[Collected data]
════════
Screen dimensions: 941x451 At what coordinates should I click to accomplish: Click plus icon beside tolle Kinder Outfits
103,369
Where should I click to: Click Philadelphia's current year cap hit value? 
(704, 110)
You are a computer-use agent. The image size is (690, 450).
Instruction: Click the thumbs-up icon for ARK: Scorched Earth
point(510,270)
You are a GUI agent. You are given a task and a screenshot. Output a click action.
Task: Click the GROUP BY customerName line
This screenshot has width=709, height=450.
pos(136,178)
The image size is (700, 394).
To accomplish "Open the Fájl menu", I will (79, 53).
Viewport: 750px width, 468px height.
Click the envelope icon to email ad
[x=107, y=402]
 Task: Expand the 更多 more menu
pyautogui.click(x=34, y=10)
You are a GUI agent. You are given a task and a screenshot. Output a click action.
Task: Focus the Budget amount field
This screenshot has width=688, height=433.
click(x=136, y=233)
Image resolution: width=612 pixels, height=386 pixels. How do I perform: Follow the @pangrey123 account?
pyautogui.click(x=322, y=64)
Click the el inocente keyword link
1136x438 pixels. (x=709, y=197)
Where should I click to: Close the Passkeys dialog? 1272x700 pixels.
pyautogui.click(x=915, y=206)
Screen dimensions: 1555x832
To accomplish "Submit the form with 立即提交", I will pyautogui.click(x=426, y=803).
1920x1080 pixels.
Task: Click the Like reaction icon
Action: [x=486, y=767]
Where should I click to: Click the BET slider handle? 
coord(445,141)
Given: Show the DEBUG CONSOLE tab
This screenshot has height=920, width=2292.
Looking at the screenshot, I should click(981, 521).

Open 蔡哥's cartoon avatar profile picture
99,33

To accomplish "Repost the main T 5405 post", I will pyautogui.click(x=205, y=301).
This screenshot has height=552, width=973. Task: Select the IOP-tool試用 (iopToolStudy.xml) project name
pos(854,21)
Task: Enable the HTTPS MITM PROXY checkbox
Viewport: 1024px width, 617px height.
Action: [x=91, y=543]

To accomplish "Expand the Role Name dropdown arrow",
════════
Type out the records above again, exactly the same.

Screen dimensions: 941x451 At what coordinates should I click to accomplish: Click plus icon beside tolle Kinder Outfits
103,369
Where should I click to: Click Philadelphia's current year cap hit value? 
(704, 110)
You are a computer-use agent. The image size is (690, 450).
Instruction: Click the thumbs-up icon for ARK: Scorched Earth
point(510,270)
You are a GUI agent. You are given a task and a screenshot. Output a click action.
Task: Click the GROUP BY customerName line
This screenshot has width=709, height=450.
pos(136,178)
The image size is (700, 394).
To accomplish "Open the Fájl menu", I will (79, 53).
Viewport: 750px width, 468px height.
Click the envelope icon to email ad
[x=107, y=402]
 Task: Expand the 更多 more menu
pyautogui.click(x=34, y=10)
You are a GUI agent. You are given a task and a screenshot. Output a click action.
Task: Focus the Budget amount field
This screenshot has width=688, height=433.
click(x=136, y=233)
Image resolution: width=612 pixels, height=386 pixels. How do I perform: Follow the @pangrey123 account?
pyautogui.click(x=322, y=64)
Click the el inocente keyword link
1136x438 pixels. (x=709, y=197)
Where should I click to: Close the Passkeys dialog? 1272x700 pixels.
pyautogui.click(x=915, y=206)
Screen dimensions: 1555x832
To accomplish "Submit the form with 立即提交", I will pyautogui.click(x=426, y=803).
1920x1080 pixels.
Task: Click the Like reaction icon
Action: [x=486, y=767]
Where should I click to: Click the BET slider handle? 
coord(445,141)
Given: Show the DEBUG CONSOLE tab
This screenshot has height=920, width=2292.
Looking at the screenshot, I should click(981, 521).

Open 蔡哥's cartoon avatar profile picture
99,33

To accomplish "Repost the main T 5405 post", I will pyautogui.click(x=205, y=301).
This screenshot has height=552, width=973. Task: Select the IOP-tool試用 (iopToolStudy.xml) project name
pos(854,21)
Task: Enable the HTTPS MITM PROXY checkbox
Viewport: 1024px width, 617px height.
Action: [x=91, y=543]

To accomplish "Expand the Role Name dropdown arrow",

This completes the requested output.